I went into the weekend unsure of what God was calling me to do. I knew that my leading was to spend a weekend with Rob’s sister (who I’ll refer to as C from now on) and her husband (D), presumably because they’re going through some rough times and could use our support, but I was not sure what I would be called to do when we arrived there. Surely following the leading wasn’t as simple as just sleeping in her house for 2 nights. I resolved to try to be open and receptive to that still, small voice at all times, to be able to discern His will at any given moment.
Maintaining a constant state of open prayer is vital, not only for some days of greater importance, but for all days — no matter how unimportant they appear. Sometimes keeping the gates of my being open for Him is remarkably easy, as if it were just part of my nature. At other times, though, my self (and in particular my pride) rears up, threatening to not only close the gate, but bar it shut.
One of those moments happened late Saturday evening, while the four of us were heading back to her house after dining out. We’d had a suspringly pleasant visit up to that point: C belly danced with me while our husbands went out and even asked to see more videos of what it looked like; Friday evening we’d had a nice dinner out (their treat) with even some enjoyable conversation. But by Saturday evening, I was beginning to worry that I hadn’t done whatever it was I had been called to do.
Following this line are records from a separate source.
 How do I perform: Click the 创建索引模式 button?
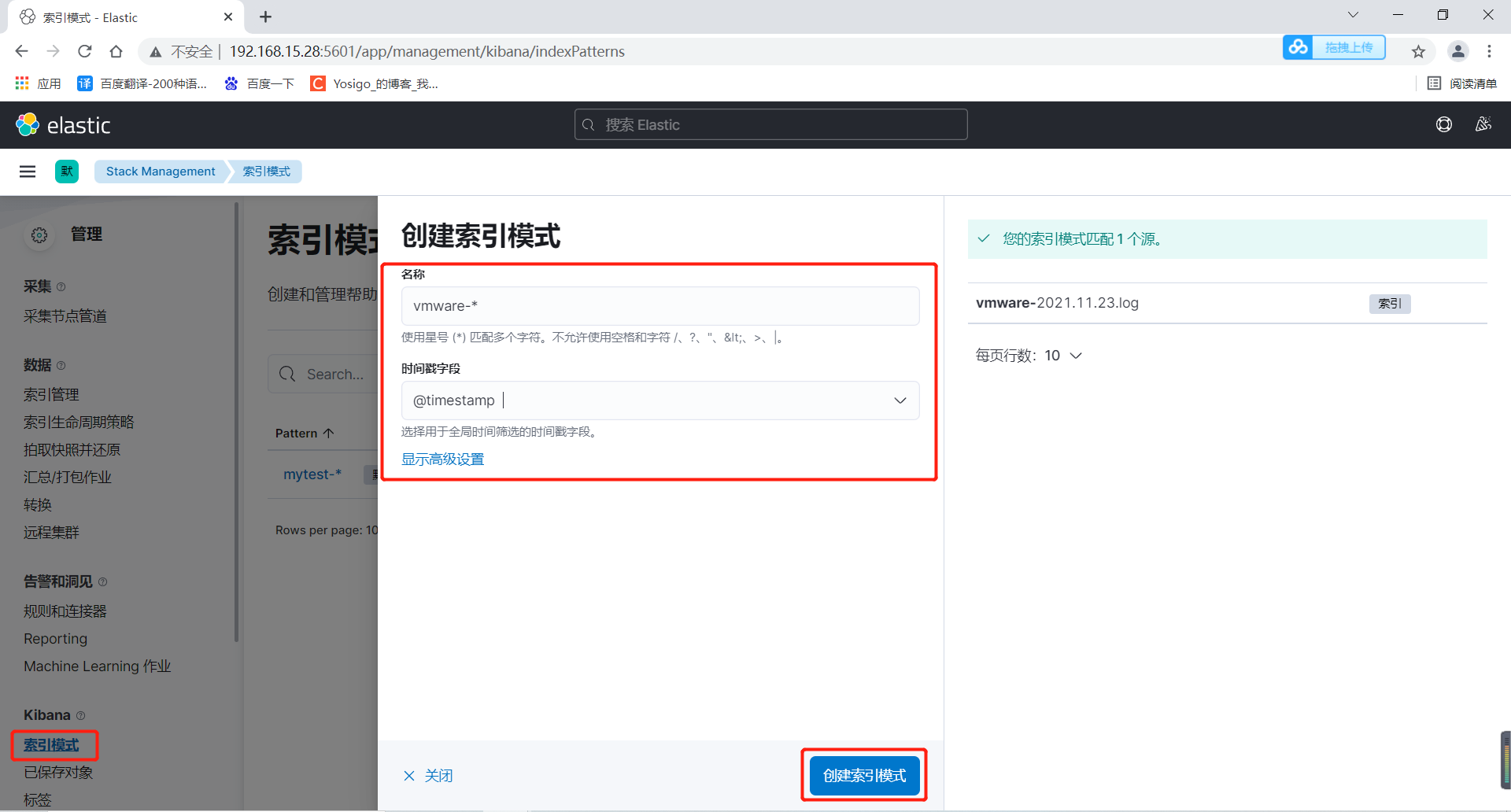coord(863,775)
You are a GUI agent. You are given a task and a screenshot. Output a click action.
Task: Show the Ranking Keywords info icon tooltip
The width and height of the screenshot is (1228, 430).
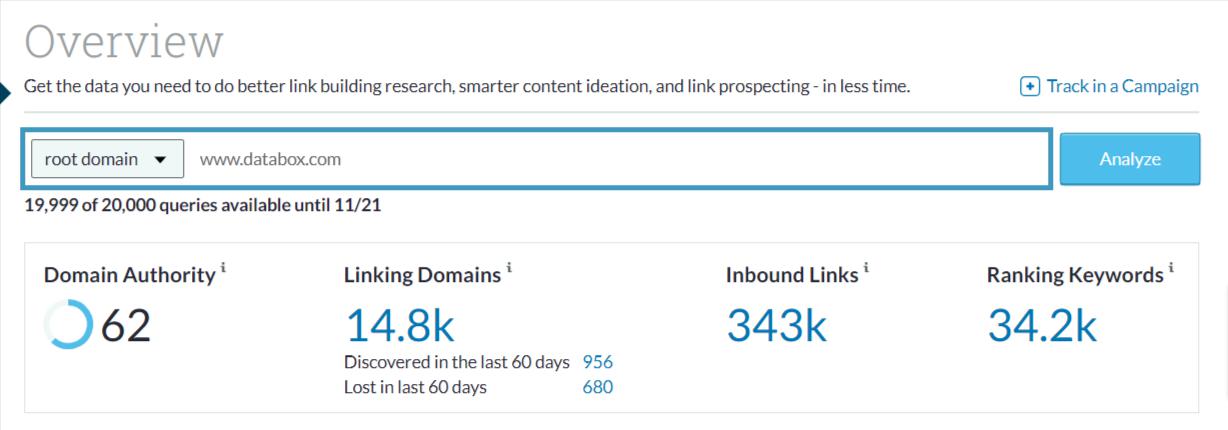1171,268
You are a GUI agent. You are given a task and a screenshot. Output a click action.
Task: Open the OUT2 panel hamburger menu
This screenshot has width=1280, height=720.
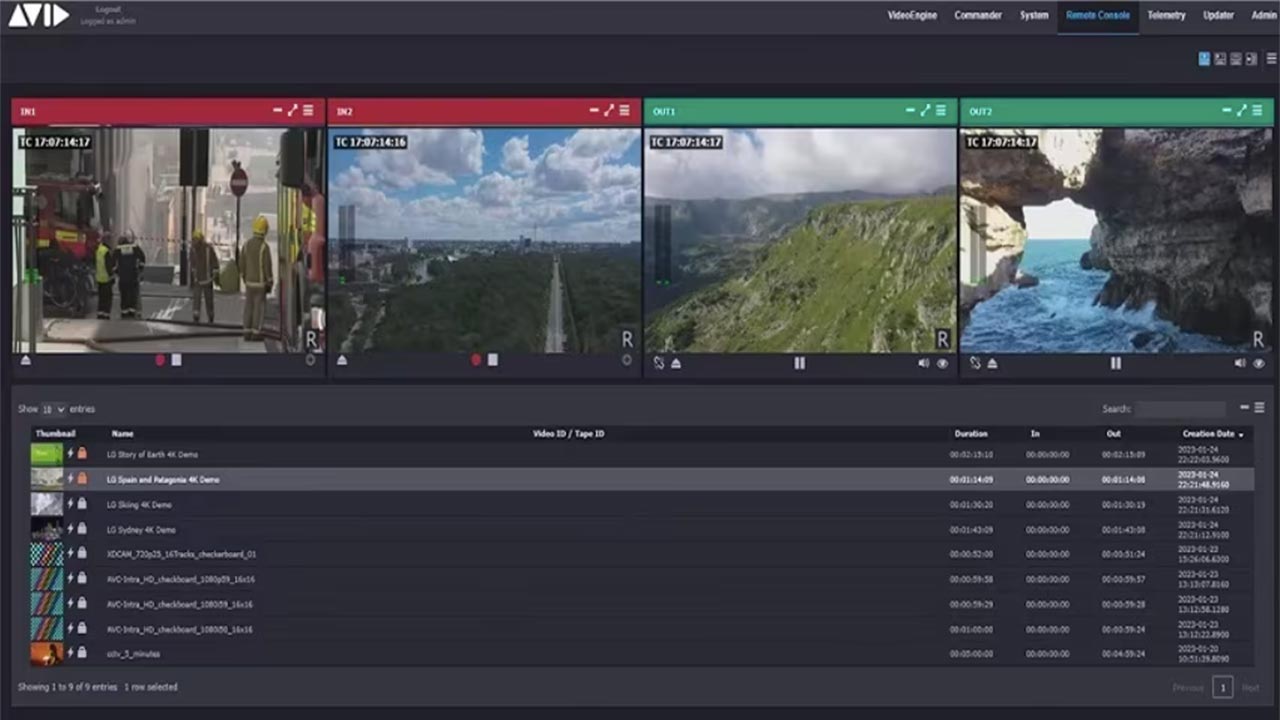[1258, 111]
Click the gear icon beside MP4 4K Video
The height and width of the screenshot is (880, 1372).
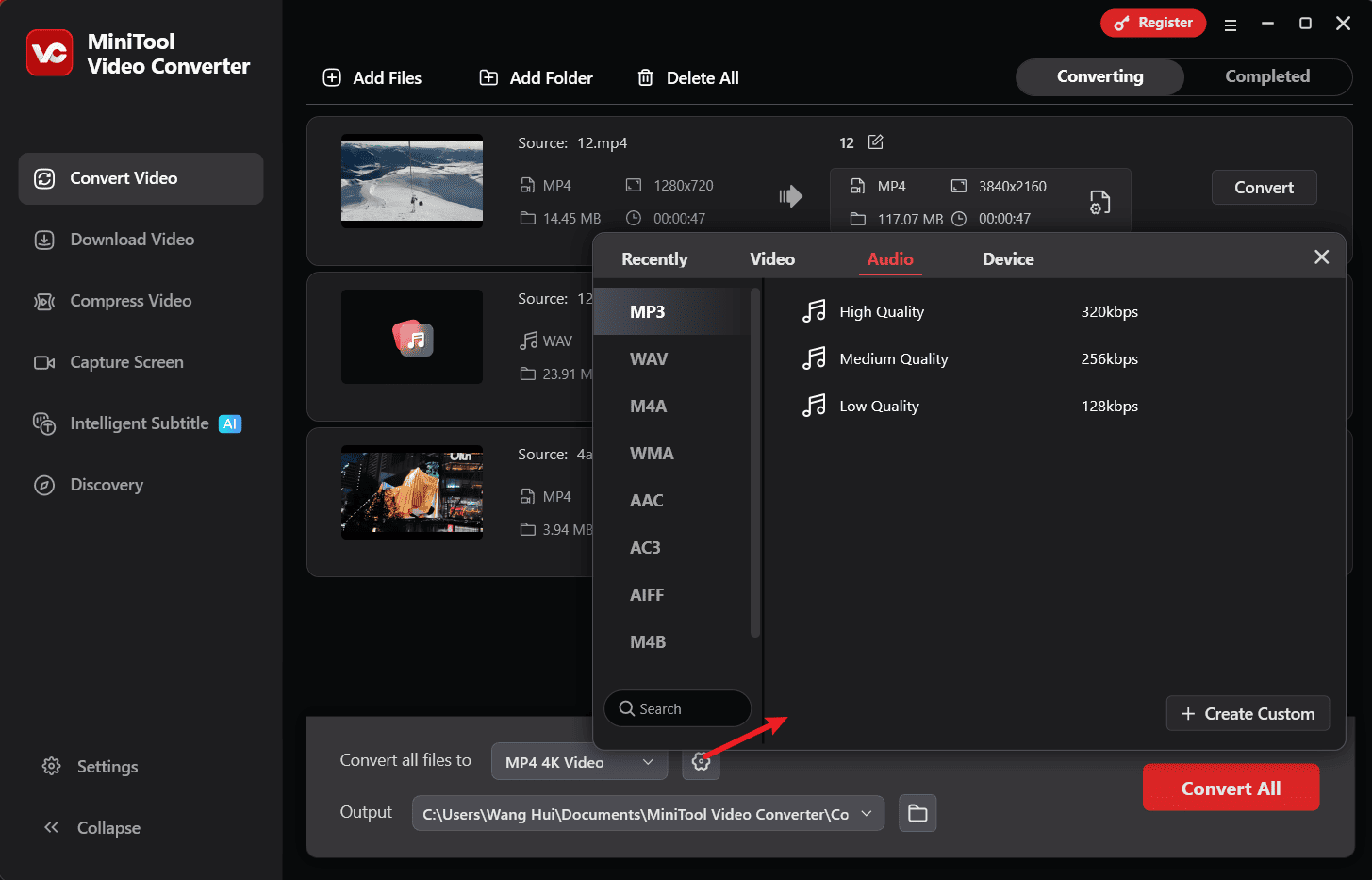click(701, 762)
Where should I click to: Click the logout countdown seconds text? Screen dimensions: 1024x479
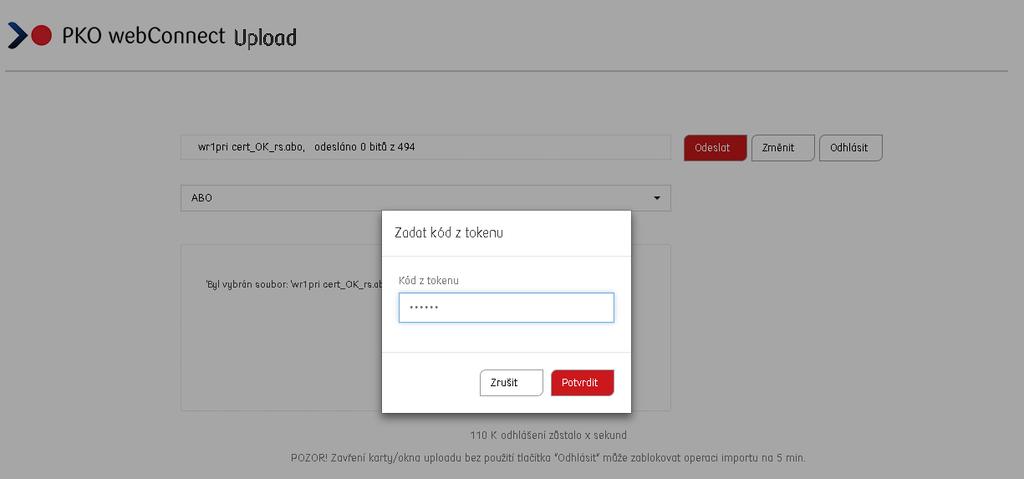548,435
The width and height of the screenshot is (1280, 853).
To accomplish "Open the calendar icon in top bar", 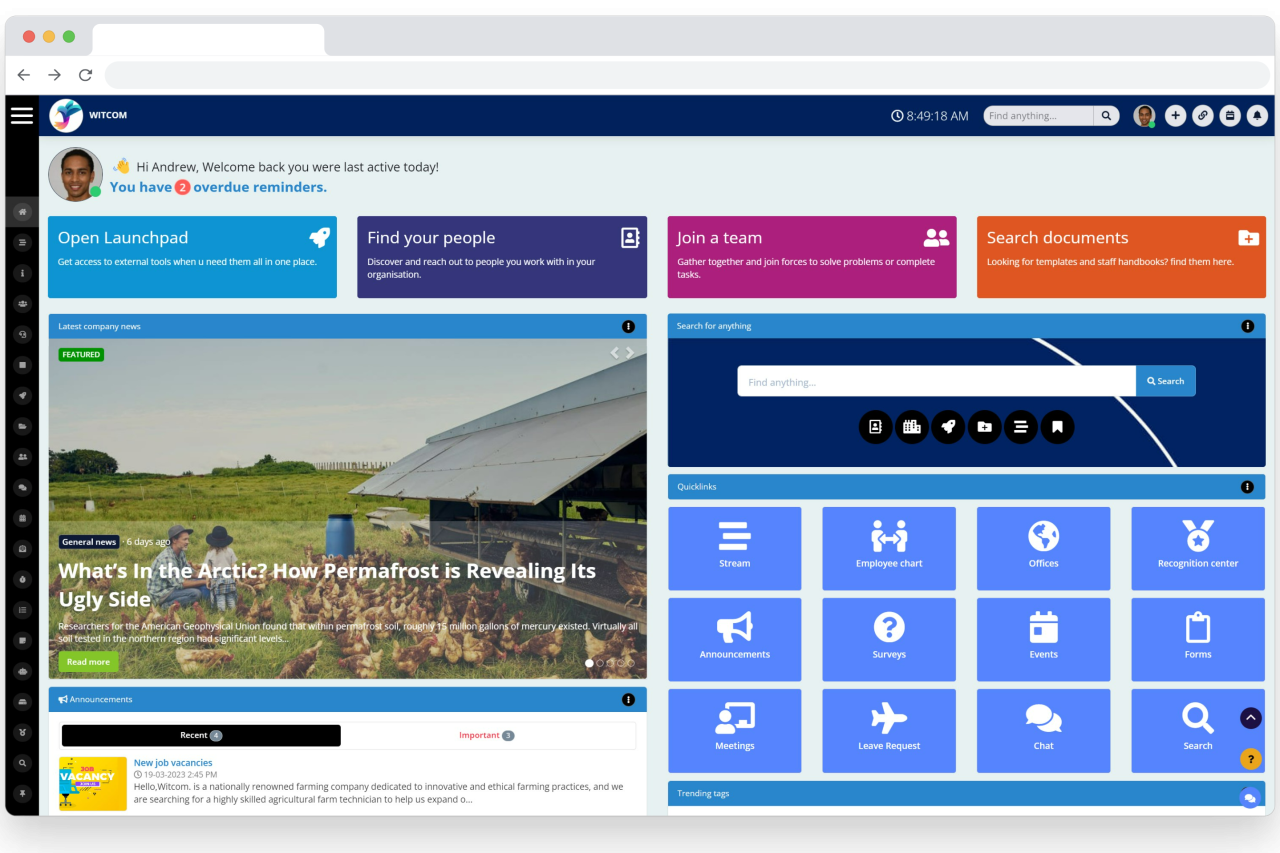I will 1230,116.
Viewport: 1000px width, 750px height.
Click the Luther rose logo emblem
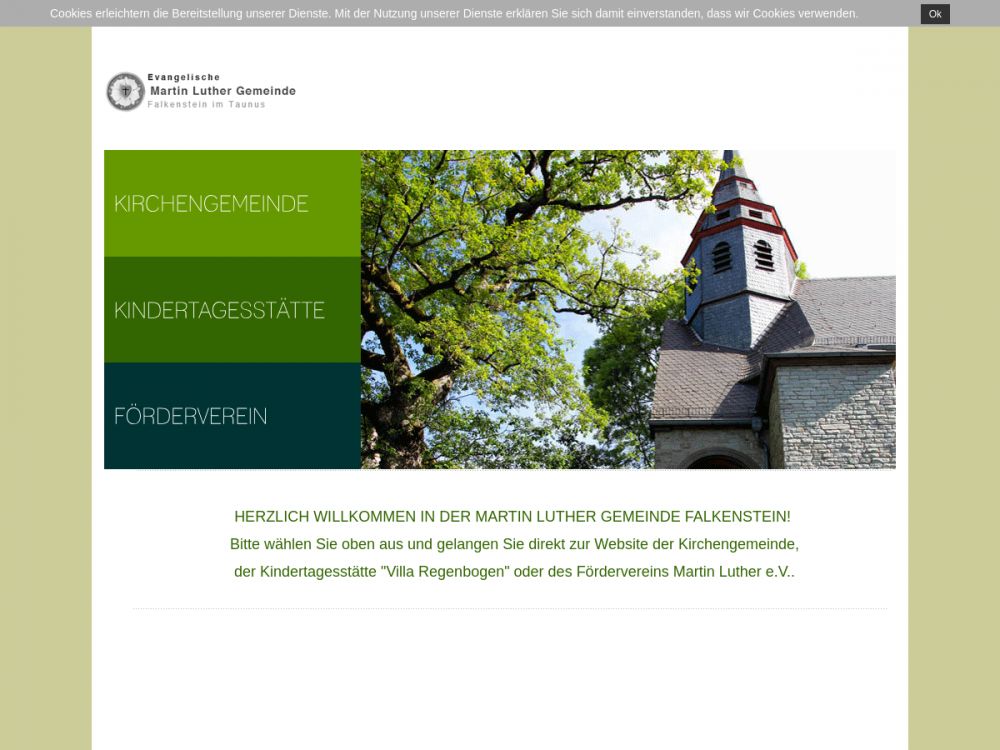click(x=125, y=92)
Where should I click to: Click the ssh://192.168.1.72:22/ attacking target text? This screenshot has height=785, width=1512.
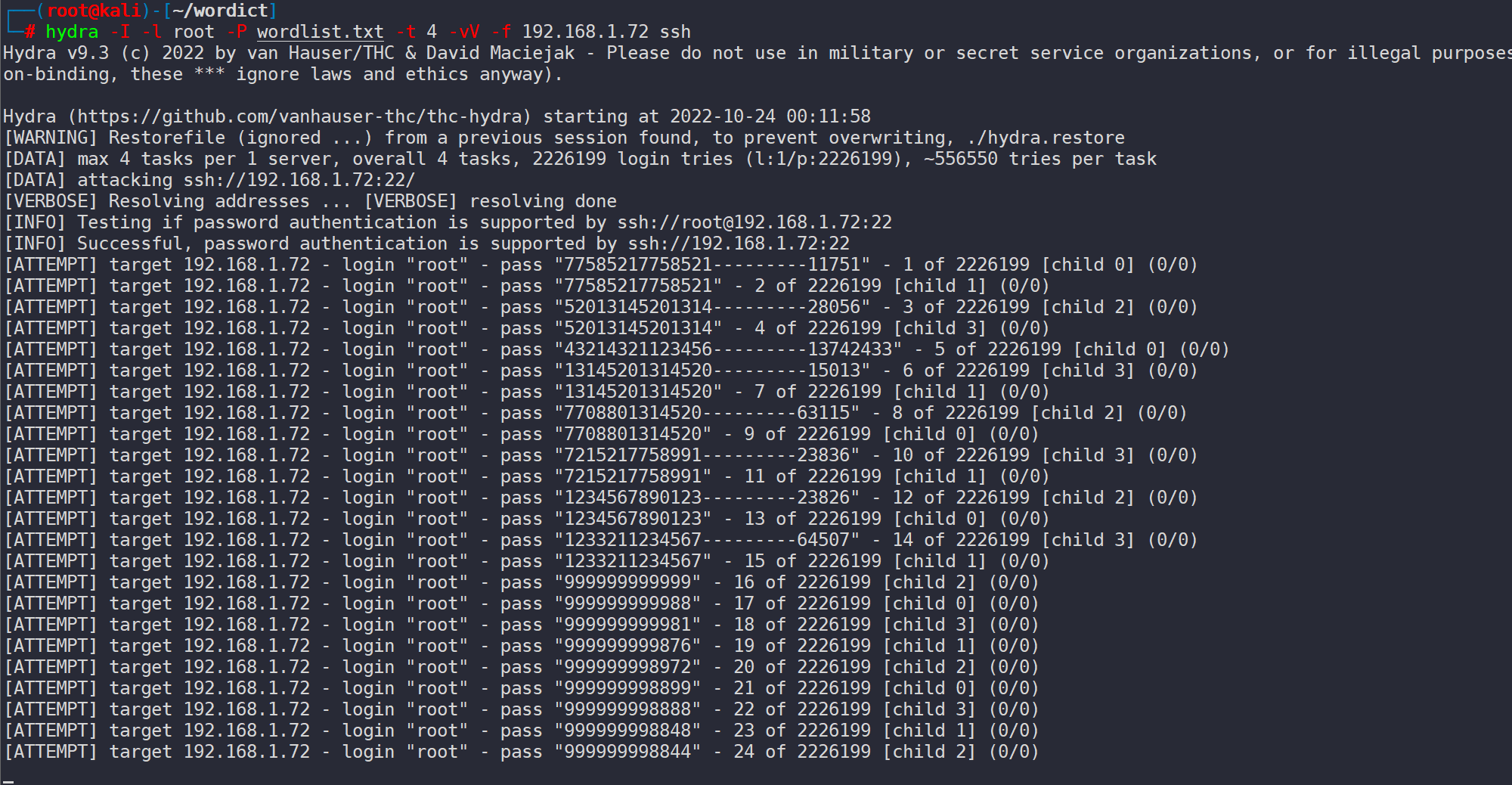[x=299, y=180]
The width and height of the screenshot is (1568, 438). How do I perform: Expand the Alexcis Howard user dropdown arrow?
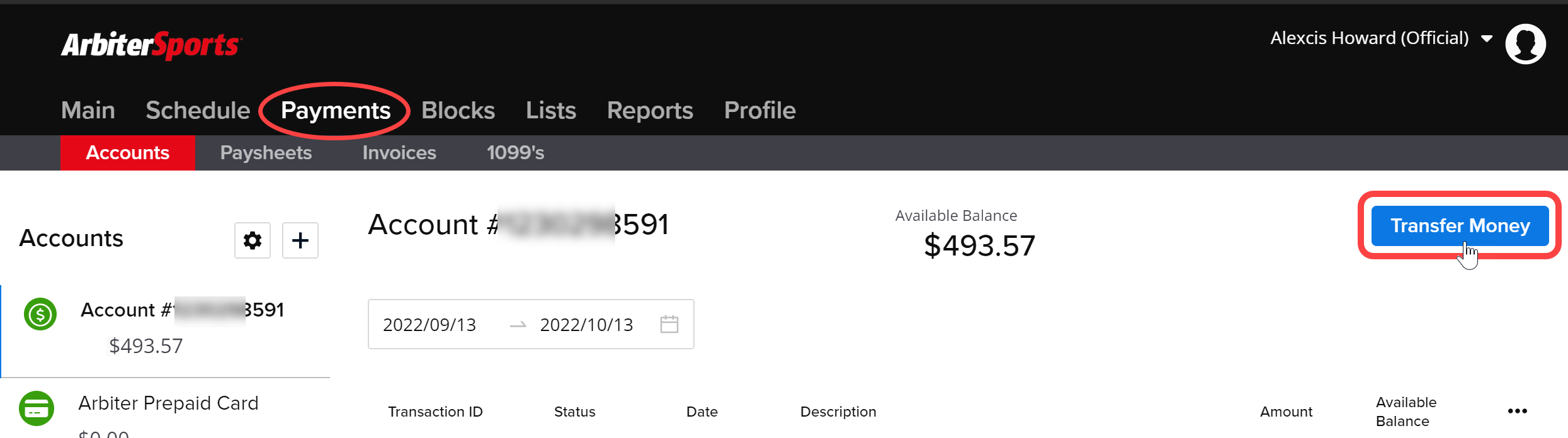point(1487,39)
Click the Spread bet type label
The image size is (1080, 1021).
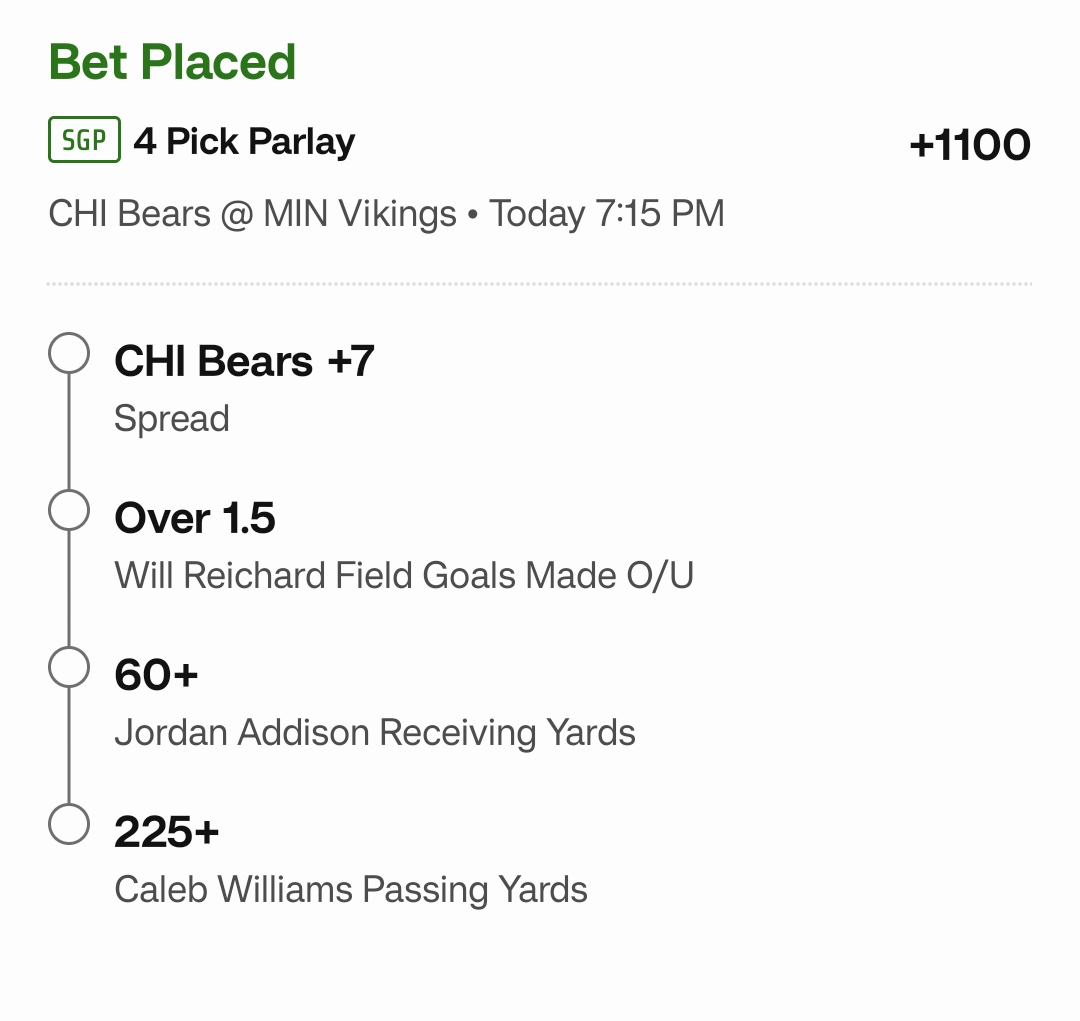172,419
C had had a bit to drink with dinner, and thus was both more open and more frank than usual. About a month ago, I had come up with the idea of a book exchange between her and me. We’d each give each one book, with the promise that we’d read it in its entirety. The goal of this exchange would be to foster understanding between us, especially with regards to our faiths and how they were similar and different. Before I could stop myself, the suggestion was out of my mouth. She agreed.
Then I went on to explain that I thought it’d be important for us to do this with the goal of furthering understanding and not to convert each other. She replied with something like, “If I knew to the core of my being that I was right and that you were doomed to suffer for eternity, would I be wrong to try to save you from that?” If I were a cat, that moment would have been when all the hairs on my body stood straight up and I braced for an all-out attack.
I tried desperately to calm myself, to still myself, and prayed earnestly for God to guide me, because I didn’t want to mess this up by a rash retort. Noting my silence, she broke it by asking, “T, you’re being awfully quiet.” I replied honestly by saying, “I’m praying.” She silenced herself while I waited for God’s will to be made manifest in me. Finally, I responded and said, “C, as long as we’re both open, I think this can still work.” Too quickly, she replied, “I’m open.”
I have my doubts about how open she is, but I can only follow where He’s leading me. Later that evening, curled up in bed, I reflected about the weekend with Rob. I shared my worry with him that maybe I hadn’t done what I was supposed to do. He told me frankly that he didn’t think anything would be gained from the book exchange I’d proposed with his sister, that she certainly wasn’t open and had very set ideas of what a Christian was supposed to be. I wholeheartedly agreed with him, but added that I wasn’t following my will on this, but God’s. I asked Rob if he thought I was a Christian. I’ve asked him this previously, and he’s always dodged the question or said that he didn’t know. I was pleasantly surprised when he said that he thought I was. I pressed him for the reasons why he thought I was, so I could later share them with his sister, and he was unable to answer.
The next morning C gave me Lori Wick’s “Pretense” as the first book for our book exchange (see my livejournal for details about what book I’m going to give to her). Rob and I left early to attend a Meeting for Worship in Charlottesville (over an hour away, but on our way home) with my friend Elliot (the same friend to whom I had trouble explaining Quakerism a couple of weeks ago). After such a charged, challenging weekend, the Meeting for Worship was rejuvenating. I was pleased to see that the group of worshippers was younger than in my own Meeting, with a median age perhaps of 40, perhaps younger. I wasn’t able to center as well as I can in my own Meeting, and exhaustion certainly wasn’t helping, but it was still nice to have the entire hour to pray in silence.
I wish I could say that since the weekend has ended I’ve become certain that I did whatever it was that I’d been called to do, but I’m not. I’m starting to feel certain that visiting C for a weekend was just the first step in this leading instead of the only step. Though I’m paying for the weekend physically, I’m grateful I followed the leading. I don’t know if a gate has been opened between me and C that will allow us to be closer, but I do know that the weekend brought me both closer to God and to Rob.
Rob’s support of my faith these past couple of months has been remarkable. It would have been easy for him to flat-out refuse to visit his sister, God calling me or not (and without Rob, it would have been very, very difficult for me to visit C… and to make it through the weekend grounded in God). He could have laughed when I told him about my leadings, instead of taking them seriously. He could have gone along with it half-heartedly instead of going out of his way to be nice to both C and D, neither of whom he particularly likes or whose company he enjoys.
I am grateful to God, for giving me this leading and for sharing His will with me. And I am also grateful to Rob, for supporting my faith unconditionally.